‘CEAV se convirtió en un negocio para abogados’: Mara Gómez

En su carta de renuncia a la Comisión Ejecutiva de Atención a Víctimas (CEAV), entregada al Senado de la República, Mara Gómez Pérez acusó la operación de un grupo de abogados que convirtió en negocio la reparación del daño.

Se trata de no más de 20 litigantes que mantienen en tribunales al menos 453 solicitudes de amparo para obtener recursos que le representaría a la institución el pago de más de 3 mil millones de pesos.

En un país con altos niveles de impunidad, la CEAV se convirtió en un negocio para algunos abogados particulares que indiferentes ante el dolor se acercaron a algunas madres que buscan a sus hijos desaparecidos y a otras víctimas para litigar contra la CEAV y así obtener honorarios millonarios de hasta 60 por ciento d ellas compensaciones entregadas”, afirmó.

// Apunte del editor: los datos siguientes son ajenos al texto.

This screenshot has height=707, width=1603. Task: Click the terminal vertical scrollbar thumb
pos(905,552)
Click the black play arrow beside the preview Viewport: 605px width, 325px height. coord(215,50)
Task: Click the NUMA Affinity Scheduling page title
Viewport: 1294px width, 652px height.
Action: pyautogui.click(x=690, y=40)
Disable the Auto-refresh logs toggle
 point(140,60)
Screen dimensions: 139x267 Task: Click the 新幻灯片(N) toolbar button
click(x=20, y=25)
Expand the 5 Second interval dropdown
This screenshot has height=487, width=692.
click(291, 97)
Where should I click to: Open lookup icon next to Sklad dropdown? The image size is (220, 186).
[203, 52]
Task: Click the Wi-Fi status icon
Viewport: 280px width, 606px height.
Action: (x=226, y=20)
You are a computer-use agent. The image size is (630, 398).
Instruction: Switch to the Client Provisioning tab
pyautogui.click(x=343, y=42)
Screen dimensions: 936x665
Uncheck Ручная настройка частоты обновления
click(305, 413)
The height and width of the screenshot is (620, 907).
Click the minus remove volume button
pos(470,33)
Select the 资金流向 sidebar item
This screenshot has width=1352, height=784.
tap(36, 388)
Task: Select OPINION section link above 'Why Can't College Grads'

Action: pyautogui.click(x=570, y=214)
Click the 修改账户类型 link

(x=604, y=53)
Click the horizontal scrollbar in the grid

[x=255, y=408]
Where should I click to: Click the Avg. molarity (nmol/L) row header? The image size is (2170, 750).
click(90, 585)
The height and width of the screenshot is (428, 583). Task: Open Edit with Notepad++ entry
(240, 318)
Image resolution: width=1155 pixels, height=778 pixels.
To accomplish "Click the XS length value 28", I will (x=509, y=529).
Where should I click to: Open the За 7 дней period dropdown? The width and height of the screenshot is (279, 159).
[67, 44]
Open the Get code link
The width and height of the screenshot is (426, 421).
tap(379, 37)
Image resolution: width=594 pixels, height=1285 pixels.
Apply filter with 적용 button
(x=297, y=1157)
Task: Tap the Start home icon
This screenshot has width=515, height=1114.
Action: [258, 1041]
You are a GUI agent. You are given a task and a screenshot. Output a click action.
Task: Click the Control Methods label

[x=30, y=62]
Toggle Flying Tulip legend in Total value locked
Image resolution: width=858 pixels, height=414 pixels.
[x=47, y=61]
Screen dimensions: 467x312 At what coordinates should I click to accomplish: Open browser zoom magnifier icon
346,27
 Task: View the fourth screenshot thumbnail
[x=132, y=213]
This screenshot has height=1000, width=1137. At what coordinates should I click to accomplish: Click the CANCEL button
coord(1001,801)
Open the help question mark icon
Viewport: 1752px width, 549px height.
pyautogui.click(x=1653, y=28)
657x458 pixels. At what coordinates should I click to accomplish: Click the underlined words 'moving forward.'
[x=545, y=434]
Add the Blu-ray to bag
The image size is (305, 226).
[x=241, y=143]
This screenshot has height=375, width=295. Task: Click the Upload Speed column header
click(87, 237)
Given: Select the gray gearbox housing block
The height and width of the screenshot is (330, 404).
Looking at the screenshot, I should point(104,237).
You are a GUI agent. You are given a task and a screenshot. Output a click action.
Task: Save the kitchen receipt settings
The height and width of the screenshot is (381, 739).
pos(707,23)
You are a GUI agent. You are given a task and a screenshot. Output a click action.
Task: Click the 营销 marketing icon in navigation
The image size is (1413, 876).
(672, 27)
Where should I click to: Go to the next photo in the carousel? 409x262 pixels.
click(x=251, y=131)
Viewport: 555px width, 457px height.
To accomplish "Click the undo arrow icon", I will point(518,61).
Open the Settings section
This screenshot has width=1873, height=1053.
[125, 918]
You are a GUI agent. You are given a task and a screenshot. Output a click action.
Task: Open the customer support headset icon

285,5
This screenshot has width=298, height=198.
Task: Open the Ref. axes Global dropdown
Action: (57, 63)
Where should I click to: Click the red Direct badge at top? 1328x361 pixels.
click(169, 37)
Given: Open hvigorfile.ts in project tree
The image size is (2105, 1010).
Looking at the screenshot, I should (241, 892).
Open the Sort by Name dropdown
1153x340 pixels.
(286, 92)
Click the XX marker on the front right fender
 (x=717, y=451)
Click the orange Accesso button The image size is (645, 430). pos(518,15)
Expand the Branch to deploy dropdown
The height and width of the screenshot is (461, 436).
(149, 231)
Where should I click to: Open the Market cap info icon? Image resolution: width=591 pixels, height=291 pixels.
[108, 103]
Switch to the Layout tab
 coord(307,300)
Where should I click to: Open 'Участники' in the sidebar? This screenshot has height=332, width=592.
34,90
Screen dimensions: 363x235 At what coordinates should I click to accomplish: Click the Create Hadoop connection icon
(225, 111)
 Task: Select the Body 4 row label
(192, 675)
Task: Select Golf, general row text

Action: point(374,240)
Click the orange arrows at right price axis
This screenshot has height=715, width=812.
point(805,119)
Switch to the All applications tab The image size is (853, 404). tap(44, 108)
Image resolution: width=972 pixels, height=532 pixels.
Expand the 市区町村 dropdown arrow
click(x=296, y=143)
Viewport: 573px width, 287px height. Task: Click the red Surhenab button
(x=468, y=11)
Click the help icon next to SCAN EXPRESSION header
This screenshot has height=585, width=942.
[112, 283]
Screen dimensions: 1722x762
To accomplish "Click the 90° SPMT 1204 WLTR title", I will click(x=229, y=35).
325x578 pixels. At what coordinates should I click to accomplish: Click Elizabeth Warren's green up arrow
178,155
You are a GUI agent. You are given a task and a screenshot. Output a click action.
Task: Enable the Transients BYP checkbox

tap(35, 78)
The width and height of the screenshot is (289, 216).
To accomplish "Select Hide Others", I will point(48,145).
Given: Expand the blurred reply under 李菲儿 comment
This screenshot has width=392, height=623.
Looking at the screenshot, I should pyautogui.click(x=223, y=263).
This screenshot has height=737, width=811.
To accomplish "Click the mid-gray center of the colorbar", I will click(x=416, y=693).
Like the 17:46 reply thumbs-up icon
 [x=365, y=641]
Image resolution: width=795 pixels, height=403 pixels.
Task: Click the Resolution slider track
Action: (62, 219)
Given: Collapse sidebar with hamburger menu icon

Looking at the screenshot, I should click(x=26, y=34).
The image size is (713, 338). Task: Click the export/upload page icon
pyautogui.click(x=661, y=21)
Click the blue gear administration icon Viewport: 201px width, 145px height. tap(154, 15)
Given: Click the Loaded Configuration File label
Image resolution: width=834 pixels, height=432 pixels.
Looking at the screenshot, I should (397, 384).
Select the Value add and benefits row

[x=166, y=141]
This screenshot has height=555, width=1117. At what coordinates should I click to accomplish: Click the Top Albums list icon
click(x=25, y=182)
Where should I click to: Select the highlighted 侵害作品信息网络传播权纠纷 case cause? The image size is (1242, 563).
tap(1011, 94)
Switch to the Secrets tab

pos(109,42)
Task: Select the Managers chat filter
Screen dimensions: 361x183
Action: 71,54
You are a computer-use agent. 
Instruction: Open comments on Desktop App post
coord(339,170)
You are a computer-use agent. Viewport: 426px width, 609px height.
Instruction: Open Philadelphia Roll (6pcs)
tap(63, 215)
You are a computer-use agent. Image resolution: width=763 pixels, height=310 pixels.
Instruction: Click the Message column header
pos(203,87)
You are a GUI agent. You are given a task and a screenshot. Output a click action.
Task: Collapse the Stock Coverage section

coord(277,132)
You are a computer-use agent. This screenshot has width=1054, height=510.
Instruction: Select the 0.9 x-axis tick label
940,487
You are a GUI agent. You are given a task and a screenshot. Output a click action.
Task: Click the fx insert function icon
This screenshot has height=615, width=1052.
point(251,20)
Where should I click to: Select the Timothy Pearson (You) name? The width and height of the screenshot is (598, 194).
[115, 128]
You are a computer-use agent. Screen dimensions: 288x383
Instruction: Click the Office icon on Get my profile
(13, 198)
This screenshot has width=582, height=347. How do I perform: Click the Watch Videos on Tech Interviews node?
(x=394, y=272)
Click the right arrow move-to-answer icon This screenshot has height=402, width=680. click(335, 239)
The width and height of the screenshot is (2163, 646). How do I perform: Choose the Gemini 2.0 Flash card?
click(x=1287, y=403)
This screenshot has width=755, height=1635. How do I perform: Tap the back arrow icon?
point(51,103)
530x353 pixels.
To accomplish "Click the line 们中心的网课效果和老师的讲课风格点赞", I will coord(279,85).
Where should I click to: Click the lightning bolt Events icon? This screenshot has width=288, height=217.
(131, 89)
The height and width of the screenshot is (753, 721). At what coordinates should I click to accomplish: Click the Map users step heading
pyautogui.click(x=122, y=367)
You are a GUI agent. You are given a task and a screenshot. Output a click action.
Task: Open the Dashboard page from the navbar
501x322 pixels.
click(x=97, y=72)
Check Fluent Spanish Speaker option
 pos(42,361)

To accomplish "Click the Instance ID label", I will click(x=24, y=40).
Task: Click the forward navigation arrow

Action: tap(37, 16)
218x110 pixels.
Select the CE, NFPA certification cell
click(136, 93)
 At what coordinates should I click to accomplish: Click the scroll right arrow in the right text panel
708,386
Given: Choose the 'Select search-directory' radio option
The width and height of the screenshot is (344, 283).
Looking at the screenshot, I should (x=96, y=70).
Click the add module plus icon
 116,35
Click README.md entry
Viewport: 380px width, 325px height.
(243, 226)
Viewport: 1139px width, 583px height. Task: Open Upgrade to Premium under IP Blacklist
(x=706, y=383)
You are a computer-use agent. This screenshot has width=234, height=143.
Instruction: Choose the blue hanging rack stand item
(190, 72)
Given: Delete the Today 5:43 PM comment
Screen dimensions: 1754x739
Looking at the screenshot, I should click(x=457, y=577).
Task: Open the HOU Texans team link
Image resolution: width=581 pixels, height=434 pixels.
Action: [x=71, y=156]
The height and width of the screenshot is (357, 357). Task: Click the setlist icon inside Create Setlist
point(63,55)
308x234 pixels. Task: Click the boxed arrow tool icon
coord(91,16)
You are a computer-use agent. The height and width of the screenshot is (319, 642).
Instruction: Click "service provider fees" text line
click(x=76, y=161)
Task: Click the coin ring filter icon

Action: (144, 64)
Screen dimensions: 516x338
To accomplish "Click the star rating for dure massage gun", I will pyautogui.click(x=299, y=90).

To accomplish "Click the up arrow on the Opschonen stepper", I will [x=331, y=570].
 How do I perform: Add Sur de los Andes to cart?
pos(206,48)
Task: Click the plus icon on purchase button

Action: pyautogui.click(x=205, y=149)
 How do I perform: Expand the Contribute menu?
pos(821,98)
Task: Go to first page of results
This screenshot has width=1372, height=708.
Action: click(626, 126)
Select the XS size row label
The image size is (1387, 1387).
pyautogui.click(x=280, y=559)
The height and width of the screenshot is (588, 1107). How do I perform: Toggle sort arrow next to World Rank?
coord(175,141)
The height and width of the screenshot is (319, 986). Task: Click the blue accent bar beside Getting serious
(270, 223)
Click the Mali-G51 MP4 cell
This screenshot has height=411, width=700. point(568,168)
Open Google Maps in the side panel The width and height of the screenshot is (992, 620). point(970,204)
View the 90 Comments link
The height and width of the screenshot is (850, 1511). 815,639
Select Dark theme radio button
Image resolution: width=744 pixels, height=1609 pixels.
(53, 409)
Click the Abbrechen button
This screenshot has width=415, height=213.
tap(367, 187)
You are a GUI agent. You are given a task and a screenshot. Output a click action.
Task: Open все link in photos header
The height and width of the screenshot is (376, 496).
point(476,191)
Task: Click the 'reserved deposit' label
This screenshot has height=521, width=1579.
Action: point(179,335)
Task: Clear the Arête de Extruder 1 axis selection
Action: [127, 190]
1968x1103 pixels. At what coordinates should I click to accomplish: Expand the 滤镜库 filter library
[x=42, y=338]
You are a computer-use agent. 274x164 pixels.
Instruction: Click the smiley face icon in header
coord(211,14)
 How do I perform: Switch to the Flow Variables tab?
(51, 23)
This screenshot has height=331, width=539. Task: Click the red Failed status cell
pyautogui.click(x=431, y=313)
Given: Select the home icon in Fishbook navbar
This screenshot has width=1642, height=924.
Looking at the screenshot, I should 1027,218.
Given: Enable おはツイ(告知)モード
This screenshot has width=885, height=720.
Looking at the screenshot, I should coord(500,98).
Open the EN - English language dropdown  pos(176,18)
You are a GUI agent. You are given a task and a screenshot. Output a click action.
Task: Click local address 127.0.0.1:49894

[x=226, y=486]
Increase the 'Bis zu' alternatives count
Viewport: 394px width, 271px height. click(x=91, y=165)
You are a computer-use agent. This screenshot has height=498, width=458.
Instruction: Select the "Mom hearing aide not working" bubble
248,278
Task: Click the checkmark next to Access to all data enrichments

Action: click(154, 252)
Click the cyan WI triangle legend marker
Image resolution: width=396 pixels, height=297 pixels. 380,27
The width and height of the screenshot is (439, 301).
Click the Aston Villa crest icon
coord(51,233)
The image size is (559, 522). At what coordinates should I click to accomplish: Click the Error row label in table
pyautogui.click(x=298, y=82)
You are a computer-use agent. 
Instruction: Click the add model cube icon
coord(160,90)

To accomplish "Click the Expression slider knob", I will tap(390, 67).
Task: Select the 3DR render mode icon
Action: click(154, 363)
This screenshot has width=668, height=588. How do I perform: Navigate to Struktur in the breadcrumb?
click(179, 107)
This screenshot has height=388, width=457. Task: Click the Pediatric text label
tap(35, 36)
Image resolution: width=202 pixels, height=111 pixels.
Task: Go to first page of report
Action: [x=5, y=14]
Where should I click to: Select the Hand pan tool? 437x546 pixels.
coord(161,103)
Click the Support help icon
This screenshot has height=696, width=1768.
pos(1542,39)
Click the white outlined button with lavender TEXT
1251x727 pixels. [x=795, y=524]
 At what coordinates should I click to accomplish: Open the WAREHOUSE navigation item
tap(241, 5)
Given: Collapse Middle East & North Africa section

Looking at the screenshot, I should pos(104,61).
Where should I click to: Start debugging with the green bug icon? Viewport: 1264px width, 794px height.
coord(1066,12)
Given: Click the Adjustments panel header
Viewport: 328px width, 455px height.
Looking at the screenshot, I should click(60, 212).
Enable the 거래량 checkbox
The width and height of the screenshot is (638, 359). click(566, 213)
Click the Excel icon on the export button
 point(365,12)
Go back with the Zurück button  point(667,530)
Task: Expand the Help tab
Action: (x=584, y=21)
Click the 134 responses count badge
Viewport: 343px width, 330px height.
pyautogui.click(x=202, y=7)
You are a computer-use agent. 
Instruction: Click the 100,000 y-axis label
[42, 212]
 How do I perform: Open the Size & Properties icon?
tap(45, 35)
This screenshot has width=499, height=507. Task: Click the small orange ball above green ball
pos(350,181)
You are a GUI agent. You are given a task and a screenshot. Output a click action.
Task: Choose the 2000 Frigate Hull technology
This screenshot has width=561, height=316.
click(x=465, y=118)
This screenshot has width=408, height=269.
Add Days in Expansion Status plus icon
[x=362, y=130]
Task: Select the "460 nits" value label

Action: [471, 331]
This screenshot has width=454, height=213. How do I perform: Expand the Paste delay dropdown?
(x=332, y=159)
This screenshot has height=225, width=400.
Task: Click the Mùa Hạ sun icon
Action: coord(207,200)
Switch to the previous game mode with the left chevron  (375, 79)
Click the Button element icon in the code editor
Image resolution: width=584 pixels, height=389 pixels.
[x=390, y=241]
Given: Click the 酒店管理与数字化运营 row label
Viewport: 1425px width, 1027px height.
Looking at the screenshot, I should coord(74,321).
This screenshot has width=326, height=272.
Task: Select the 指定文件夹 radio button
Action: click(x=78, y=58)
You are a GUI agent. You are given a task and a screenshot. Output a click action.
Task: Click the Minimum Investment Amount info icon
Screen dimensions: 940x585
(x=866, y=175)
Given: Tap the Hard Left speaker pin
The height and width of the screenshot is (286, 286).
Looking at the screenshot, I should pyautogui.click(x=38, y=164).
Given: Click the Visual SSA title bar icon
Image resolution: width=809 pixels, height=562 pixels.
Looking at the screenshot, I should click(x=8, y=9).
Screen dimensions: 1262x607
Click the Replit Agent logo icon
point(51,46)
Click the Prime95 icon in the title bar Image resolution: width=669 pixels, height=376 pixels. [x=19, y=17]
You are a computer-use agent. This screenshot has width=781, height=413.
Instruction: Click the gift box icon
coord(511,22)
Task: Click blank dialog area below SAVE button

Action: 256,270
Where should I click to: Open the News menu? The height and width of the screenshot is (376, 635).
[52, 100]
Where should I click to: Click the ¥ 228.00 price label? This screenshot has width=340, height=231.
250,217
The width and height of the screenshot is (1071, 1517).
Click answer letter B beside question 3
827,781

En entrevista con Excélsior días antes de presentar su dimisión al cargo, la extitular de la CEAV señaló que estos abogados vieron en la institución una “mina de oro” donde obtener recursos a costa de las víctimas.

Y son un puñadito así chiquito de abogados que en mi opinión personal están lucrando con el dolor y eso no se vale, no está bien, no se debe permitir. Ese es un problema que hace a esta institución atípica, no creo que haya otra institución del gobierno que tenga esta magnitud de juicios de amparo en su contra”, dijo.

Refirió que para combatir a esa mafia acudió a cada uno de los juzgados para contarle a los jueces la situación de CEAV y como estaban lucrando los abogados, algunos de ellos que incluso habían trabajo en la institución.

El modus operandi de los abogados es acercarse a las víctimas de delitos federales y decirles que tienen derecho a una reparación integral, y que es de muchos millones, 10, 15 o 20.

Las convencen de demandar a cambio de quedarse con entre el 40 y el 60 por ciento.

Al concluir su gestión de apenas 7 meses, Mara Gómez deja pendientes de cumplir al menos 323 resoluciones de amparo.

Explicó que de un solo caso existen 82 amparos con un monto promedio de 15 millones de pesos, que solo ese le costaría a la CEAV más de mil millones de pesos.